- **ASSIGNED TASK**
Read through the entries below and return each line with the word "field".

- **SUPPLIED DATA**
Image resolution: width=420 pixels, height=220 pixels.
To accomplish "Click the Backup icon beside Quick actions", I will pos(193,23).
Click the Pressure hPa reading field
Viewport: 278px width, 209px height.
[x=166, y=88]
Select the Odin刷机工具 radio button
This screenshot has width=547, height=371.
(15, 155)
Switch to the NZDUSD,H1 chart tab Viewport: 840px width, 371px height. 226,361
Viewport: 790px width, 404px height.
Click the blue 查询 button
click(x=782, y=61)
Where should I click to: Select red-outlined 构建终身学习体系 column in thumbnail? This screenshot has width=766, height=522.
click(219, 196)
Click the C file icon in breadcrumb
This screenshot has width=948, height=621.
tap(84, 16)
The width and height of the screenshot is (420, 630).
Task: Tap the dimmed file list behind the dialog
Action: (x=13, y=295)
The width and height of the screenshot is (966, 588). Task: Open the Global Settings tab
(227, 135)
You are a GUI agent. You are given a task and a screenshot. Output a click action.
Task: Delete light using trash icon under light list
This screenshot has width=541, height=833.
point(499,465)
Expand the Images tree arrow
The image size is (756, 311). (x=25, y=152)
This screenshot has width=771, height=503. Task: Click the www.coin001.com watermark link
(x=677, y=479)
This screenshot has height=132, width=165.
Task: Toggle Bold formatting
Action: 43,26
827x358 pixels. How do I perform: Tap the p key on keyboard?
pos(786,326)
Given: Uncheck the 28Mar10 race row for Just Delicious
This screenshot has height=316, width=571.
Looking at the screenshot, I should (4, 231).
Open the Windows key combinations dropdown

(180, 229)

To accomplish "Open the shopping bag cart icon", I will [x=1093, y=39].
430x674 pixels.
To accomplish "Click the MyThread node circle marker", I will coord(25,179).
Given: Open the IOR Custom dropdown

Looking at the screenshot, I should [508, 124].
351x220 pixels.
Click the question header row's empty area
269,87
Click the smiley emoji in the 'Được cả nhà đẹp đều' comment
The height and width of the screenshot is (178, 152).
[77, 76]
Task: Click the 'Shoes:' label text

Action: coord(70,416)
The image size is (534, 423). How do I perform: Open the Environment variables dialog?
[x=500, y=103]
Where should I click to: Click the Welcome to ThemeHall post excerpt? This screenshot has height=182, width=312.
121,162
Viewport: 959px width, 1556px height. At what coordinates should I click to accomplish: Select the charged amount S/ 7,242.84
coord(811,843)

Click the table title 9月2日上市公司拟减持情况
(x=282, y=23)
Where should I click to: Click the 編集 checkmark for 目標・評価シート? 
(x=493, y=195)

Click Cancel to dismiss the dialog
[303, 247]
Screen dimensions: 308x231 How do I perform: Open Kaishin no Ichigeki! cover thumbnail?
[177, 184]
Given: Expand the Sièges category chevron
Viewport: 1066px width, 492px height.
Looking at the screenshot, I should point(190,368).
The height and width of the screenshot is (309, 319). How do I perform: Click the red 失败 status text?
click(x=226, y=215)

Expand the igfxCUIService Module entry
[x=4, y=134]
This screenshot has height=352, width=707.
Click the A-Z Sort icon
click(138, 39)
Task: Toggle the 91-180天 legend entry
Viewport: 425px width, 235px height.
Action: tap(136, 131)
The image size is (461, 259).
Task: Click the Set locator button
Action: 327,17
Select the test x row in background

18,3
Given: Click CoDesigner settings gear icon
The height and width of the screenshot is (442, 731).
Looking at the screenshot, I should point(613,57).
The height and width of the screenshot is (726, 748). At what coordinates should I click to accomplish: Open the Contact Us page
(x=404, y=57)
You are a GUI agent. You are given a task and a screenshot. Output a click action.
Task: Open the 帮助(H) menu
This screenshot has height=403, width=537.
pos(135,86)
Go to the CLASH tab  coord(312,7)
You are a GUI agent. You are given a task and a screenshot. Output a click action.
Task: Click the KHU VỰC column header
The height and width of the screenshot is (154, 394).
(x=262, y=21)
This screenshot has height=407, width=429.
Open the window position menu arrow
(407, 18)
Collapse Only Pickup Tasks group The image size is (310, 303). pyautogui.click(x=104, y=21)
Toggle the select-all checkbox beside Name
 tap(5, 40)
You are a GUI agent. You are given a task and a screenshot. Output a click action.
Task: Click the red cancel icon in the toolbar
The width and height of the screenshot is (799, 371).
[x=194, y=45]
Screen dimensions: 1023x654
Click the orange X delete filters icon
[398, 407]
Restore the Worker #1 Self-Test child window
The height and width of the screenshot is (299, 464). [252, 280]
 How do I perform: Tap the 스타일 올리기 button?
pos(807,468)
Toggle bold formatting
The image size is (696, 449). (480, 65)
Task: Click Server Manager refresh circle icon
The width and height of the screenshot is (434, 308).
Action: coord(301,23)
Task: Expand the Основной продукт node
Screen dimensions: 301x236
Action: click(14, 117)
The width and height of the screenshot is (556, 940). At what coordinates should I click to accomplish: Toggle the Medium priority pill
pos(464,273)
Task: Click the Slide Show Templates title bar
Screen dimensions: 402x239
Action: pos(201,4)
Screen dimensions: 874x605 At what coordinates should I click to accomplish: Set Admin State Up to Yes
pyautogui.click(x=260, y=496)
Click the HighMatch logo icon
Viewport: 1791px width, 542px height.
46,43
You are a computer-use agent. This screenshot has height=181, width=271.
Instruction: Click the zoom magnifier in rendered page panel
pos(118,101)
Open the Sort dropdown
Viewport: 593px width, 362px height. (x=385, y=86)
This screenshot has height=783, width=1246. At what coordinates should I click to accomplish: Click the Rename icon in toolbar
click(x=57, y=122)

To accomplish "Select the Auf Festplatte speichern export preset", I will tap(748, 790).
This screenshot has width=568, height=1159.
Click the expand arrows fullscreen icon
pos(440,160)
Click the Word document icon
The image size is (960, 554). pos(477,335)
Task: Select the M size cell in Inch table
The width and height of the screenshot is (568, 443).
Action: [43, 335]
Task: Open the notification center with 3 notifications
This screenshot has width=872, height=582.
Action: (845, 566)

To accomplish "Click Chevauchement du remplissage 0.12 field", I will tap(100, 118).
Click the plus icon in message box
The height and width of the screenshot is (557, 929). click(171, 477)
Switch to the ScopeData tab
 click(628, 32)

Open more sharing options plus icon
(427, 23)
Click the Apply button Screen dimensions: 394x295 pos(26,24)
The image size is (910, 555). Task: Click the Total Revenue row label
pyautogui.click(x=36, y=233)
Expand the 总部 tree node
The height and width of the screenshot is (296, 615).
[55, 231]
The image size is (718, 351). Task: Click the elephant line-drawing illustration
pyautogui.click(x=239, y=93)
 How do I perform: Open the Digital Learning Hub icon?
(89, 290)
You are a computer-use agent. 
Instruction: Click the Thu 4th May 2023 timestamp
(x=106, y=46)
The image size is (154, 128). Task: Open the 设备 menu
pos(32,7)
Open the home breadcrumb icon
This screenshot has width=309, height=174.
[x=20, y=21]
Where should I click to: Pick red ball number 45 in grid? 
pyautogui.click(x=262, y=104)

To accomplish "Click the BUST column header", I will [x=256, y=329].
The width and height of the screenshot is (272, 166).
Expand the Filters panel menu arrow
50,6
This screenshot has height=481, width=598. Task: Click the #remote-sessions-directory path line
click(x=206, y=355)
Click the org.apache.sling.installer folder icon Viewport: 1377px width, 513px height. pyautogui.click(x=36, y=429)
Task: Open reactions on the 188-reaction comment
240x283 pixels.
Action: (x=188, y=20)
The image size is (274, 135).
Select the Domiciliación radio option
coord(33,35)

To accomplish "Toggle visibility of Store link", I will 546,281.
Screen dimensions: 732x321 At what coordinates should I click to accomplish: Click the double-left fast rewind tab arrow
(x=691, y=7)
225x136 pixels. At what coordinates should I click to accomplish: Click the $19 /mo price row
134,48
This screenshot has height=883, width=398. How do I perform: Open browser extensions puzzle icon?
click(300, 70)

- **EXERCISE RESPONSE**
Click the Pressure hPa reading field
To accomplish "Click Chevauchement du remplissage 0.12 field", I will tap(100, 118).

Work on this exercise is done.